Hi Saumik,
Here’s a very trivial example, but should show you how to use the inlining flags.
Case 1: When the callee and caller are in the same file.
l% cat test.f90
function dosomething (x,y)
real :: x,y
real :: dosomething
dosomething = x*y
end function
program foo
real a(100), b(100)
!$acc region
do i = 1,100
a(i) = float(i) * 100
enddo
do i = 1,100
b(i) = dosomething(a(i),a(i))
enddo
!$acc end region
print *, b(99), b(1)
end
% pgf90 -ta=nvidia -Minfo=accel,inline test.f90
PGF90-W-0155-Accelerator region ignored; see -Minfo messages (test.f90: 9)
foo:
9, Accelerator region ignored
14, Accelerator restriction: function/procedure calls are not supported
15, Accelerator restriction: unsupported call to 'dosomething'
0 inform, 1 warnings, 0 severes, 0 fatal for foo
% pgf90 -ta=nvidia -Minfo=accel,inline -Minline test.f90
foo:
9, Generating copyout(b(:))
Generating copyout(a(:))
Generating compute capability 1.0 binary
Generating compute capability 2.0 binary
10, Loop is parallelizable
Accelerator kernel generated
10, !$acc do parallel, vector(96) ! blockidx%x threadidx%x
CC 1.0 : 3 registers; 32 shared, 8 constant, 0 local memory bytes; 100% occupancy
CC 2.0 : 8 registers; 8 shared, 40 constant, 0 local memory bytes; 50% occupancy
14, Loop is parallelizable
Accelerator kernel generated
14, !$acc do parallel, vector(96) ! blockidx%x threadidx%x
CC 1.0 : 3 registers; 40 shared, 8 constant, 0 local memory bytes; 100% occupancy
CC 2.0 : 10 registers; 8 shared, 48 constant, 0 local memory bytes; 50% occupancy
15, dosomething inlined, size=2, file test.f90 (1)

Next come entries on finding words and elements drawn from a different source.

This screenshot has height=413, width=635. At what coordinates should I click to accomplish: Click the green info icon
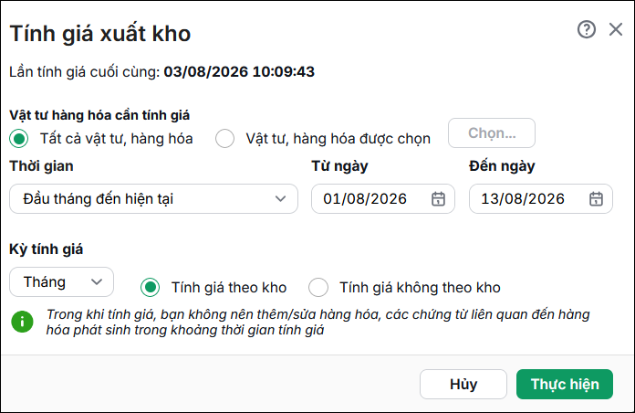pyautogui.click(x=22, y=322)
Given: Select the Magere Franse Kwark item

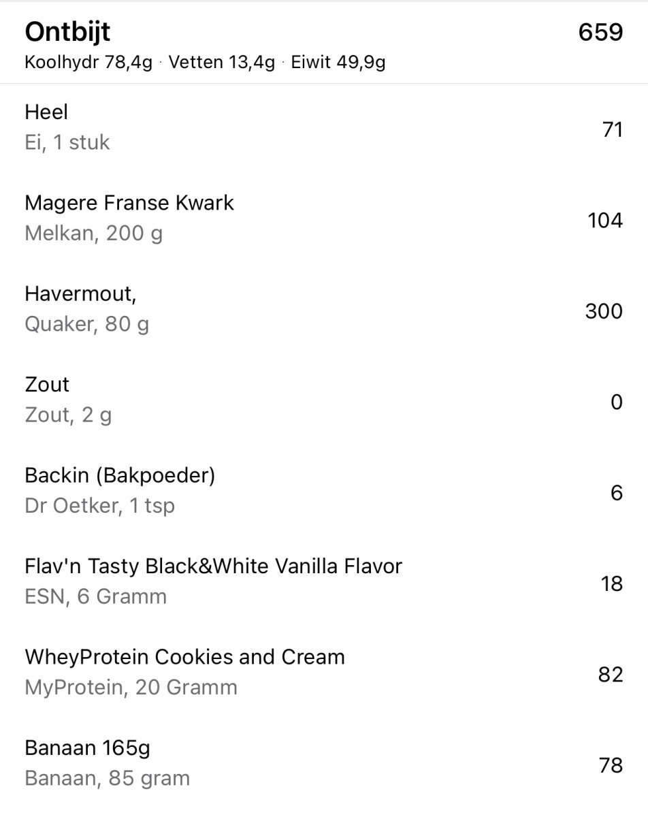Looking at the screenshot, I should click(x=129, y=203).
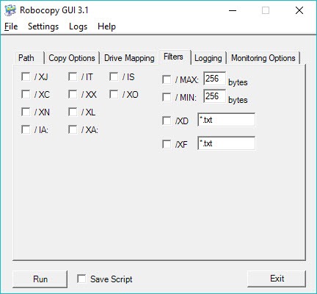Open the Logs menu

78,26
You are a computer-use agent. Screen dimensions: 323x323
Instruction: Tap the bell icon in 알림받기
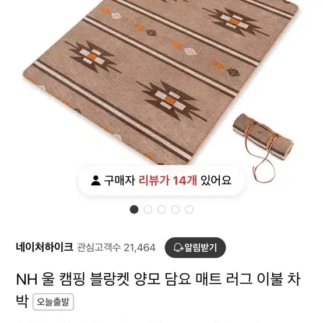[x=178, y=247]
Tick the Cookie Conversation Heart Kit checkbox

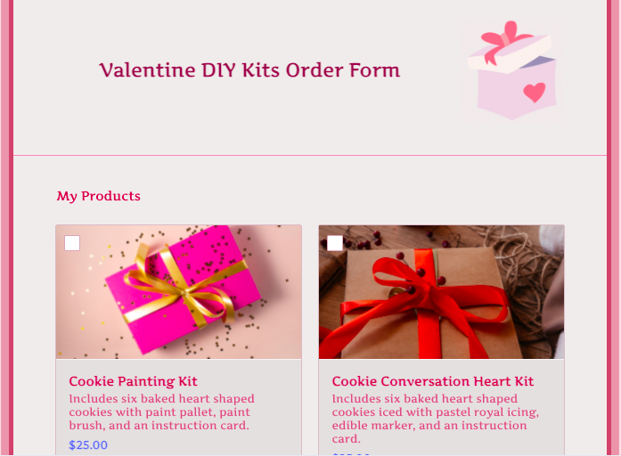click(x=335, y=243)
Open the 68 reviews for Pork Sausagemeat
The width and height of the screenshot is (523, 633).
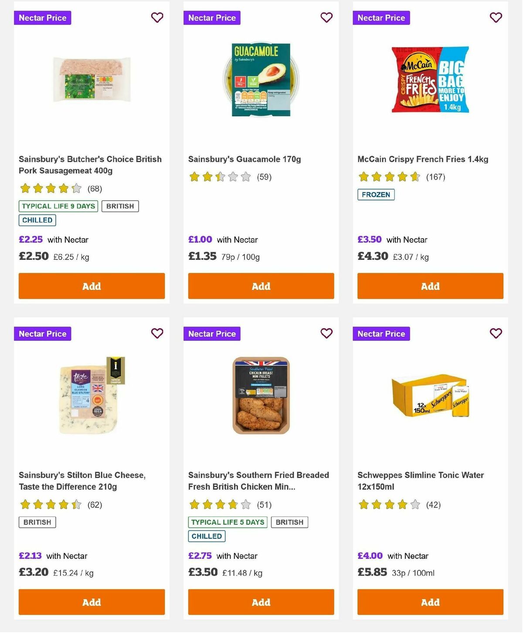[x=94, y=189]
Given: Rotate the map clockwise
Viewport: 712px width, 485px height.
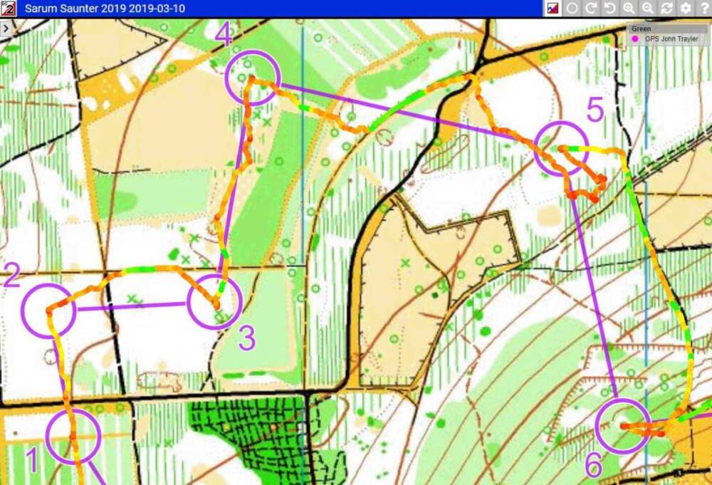Looking at the screenshot, I should pyautogui.click(x=591, y=9).
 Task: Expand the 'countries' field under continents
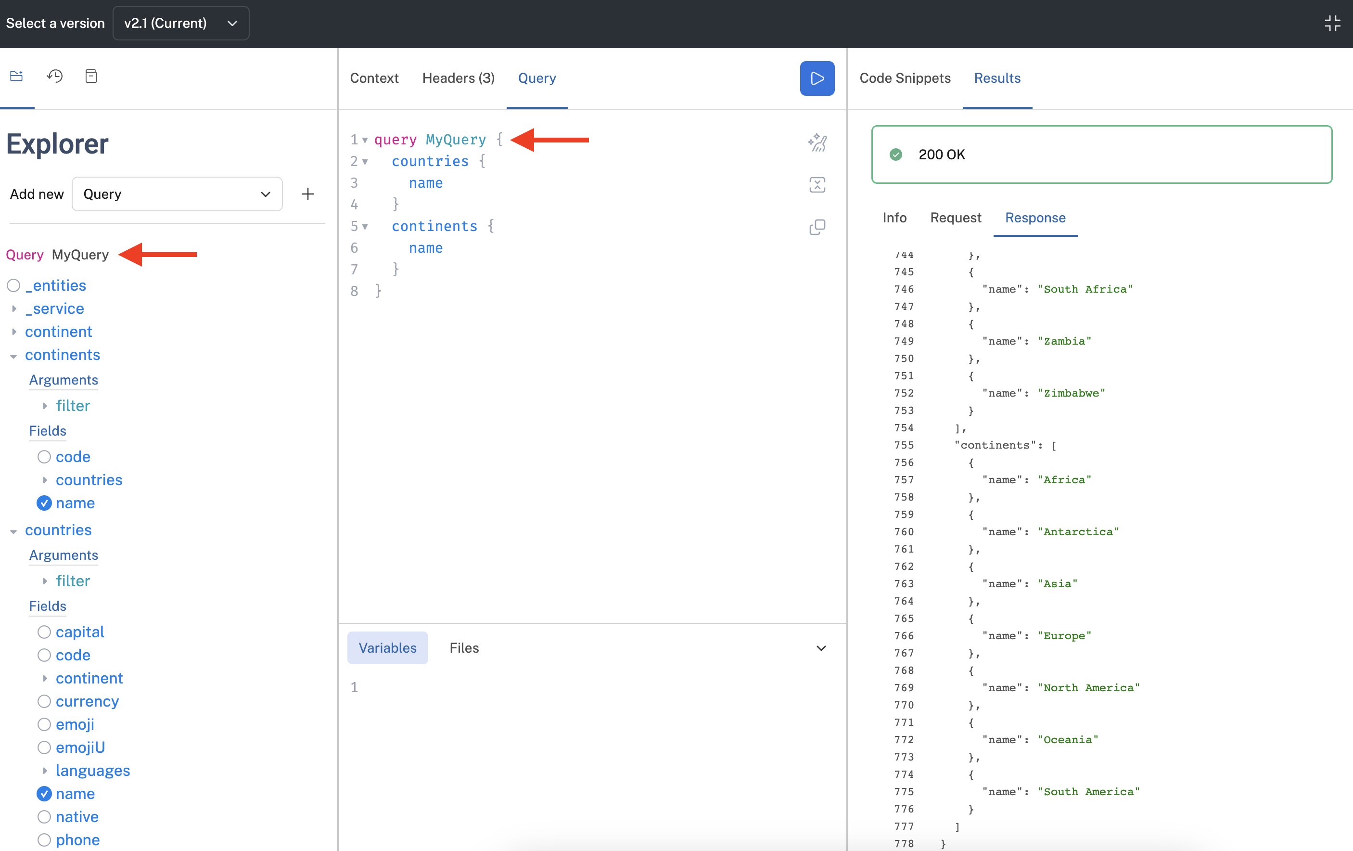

Case 2: The callee and caller are in separate files. Compilation is done on same line.
l% cat do_mod.f90
module do_mod
contains
function dosomething (x,y)
real :: x,y
real :: dosomething
dosomething = x*y
end function
end module do_mod
l% cat test1.f90
program foo
use do_mod
real a(100), b(100)
!$acc region
do i = 1,100
a(i) = float(i) * 100
enddo
do i = 1,100
b(i) = dosomething(a(i),a(i))
enddo
!$acc end region
print *, b(99), b(1)
end
% pgf90 -ta=nvidia -Minfo=accel,inline -Minline do_mod.f90 test1.f90
do_mod.f90:
test1.f90:
do_mod.f90:
test1.f90:
foo:
5, Generating copyout(b(:))
Generating copyout(a(:))
Generating compute capability 1.0 binary
Generating compute capability 2.0 binary
6, Loop is parallelizable
Accelerator kernel generated
6, !$acc do parallel, vector(96) ! blockidx%x threadidx%x
CC 1.0 : 3 registers; 32 shared, 8 constant, 0 local memory bytes; 100% occupancy
CC 2.0 : 8 registers; 8 shared, 40 constant, 0 local memory bytes; 50% occupancy
10, Loop is parallelizable
Accelerator kernel generated
10, !$acc do parallel, vector(96) ! blockidx%x threadidx%x
CC 1.0 : 3 registers; 40 shared, 8 constant, 0 local memory bytes; 100% occupancy
CC 2.0 : 10 registers; 8 shared, 48 constant, 0 local memory bytes; 50% occupancy
11, dosomething inlined, size=2, file do_mod.f90 (3)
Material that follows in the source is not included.